Dataset entries:
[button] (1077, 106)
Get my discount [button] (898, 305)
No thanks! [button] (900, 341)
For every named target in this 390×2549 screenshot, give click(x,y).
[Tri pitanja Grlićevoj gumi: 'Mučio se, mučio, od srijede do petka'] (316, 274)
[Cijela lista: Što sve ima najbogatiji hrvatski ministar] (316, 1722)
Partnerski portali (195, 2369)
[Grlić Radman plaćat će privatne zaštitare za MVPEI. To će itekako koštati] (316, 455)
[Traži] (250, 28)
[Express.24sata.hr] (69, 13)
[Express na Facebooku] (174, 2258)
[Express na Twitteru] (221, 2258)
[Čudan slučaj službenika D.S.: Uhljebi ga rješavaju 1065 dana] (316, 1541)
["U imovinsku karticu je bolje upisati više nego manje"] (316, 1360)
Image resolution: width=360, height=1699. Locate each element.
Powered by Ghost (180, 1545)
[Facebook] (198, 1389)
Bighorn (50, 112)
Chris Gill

● **Task directions**
Every line above carrying the word "Express" needs to be shown.

● **Completed task**
[Express.24sata.hr] (69, 13)
[Express na Facebooku] (174, 2258)
[Express na Twitteru] (221, 2258)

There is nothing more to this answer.